___ AUSGANGSTEXT
Der Berufung wird Folge gegeben. Das angefochtene Versäumungsurteil wird aufgehoben.

Die Kosten des Berufungsverfahrens sind weitere Verfahrenskosten.

Begründung

Text

1. Die Klage wurde dem Beklagten mit Wirkung vom 6.3.2019 (Beginn der Abholfrist) zugestellt. Innerhalb der ihm gesetzten Frist für die Klagebeantwortung von vier Wochen brachte er am 8.4.2019 den Antrag auf Verfahrenshilfe ein.

Den Antrag des Klägers vom 11.4.2019, ein Versäumungsurteil zu erlassen, wies das Erstgericht mit Beschluss vom 30.4.2019 rechtskräftig (weil unbekämpft) ab. Mit demselben Beschluss bewilligte das Erstgericht dem Beklagten die Verfahrenshilfe, unter anderem auch durch Beigebung eines Verfahrenshelfers. Der mit Bescheid des Ausschusses der Rechtsanwaltskammer Niederösterreich vom 2.5.2019 nominierten Rechtsanwältin stellte das Erstgericht die Klage am 10.5.2019 zu.
______
___ BEREITGESTELLTES MATERIAL
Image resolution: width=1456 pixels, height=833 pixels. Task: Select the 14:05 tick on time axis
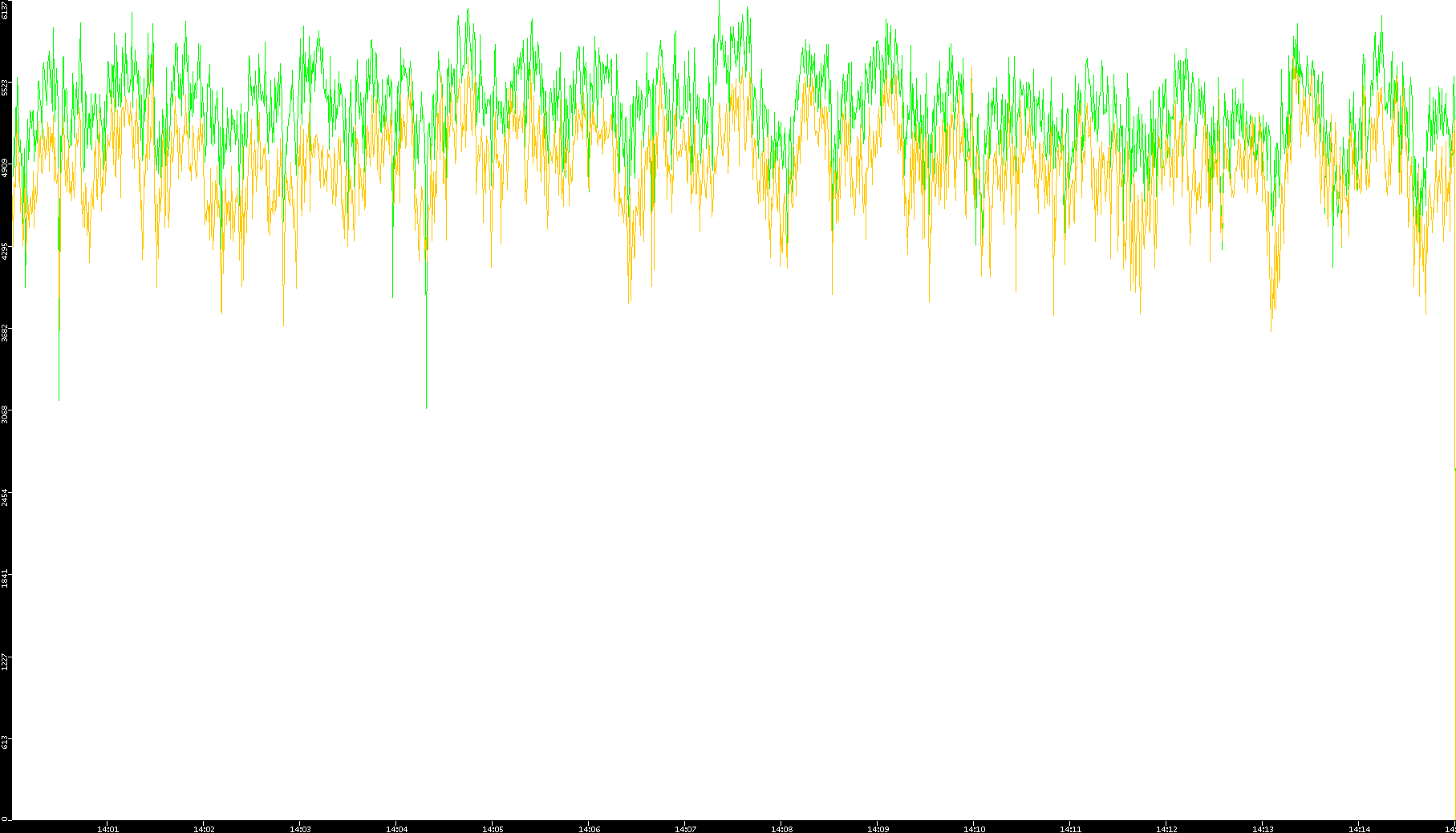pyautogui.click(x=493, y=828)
______
___ BEREITGESTELLTES MATERIAL
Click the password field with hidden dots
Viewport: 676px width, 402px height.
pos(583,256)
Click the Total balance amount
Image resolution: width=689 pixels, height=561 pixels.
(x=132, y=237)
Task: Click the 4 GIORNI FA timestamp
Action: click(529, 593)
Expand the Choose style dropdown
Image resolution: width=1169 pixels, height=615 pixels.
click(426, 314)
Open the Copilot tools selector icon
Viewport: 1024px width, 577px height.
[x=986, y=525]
______
AUFGABEN
**a.** Beantworte anhand des Ausgangstextes diese Fragen:
(i) Als welche Kosten gelten die Kosten des Berufungsverfahrens?
(ii) An welchem Tag brachte der Beklagte den Antrag auf Verfahrenshilfe ein?
(iii) Wann stellte das Erstgericht der nominierten Rechtsanwältin die Klage zu?
**b.** Fasse den Ausgangstext in zwei Sätzen zusammen.

ANTWORTEN
**a.**
(i) Als weitere Verfahrenskosten.
(ii) Am 8.4.2019.
(iii) Am 10.5.2019.

**b.** Der Berufung wird Folge gegeben und das angefochtene Versäumungsurteil aufgehoben, wobei die Kosten des Berufungsverfahrens weitere Verfahrenskosten sind. Der Beklagte beantragte innerhalb der vierwöchigen Frist für die Klagebeantwortung Verfahrenshilfe, die ihm das Erstgericht mit Beschluss vom 30.4.2019 samt Verfahrenshelfer bewilligte, während es mit demselben Beschluss den Antrag des Klägers auf ein Versäumungsurteil rechtskräftig abwies.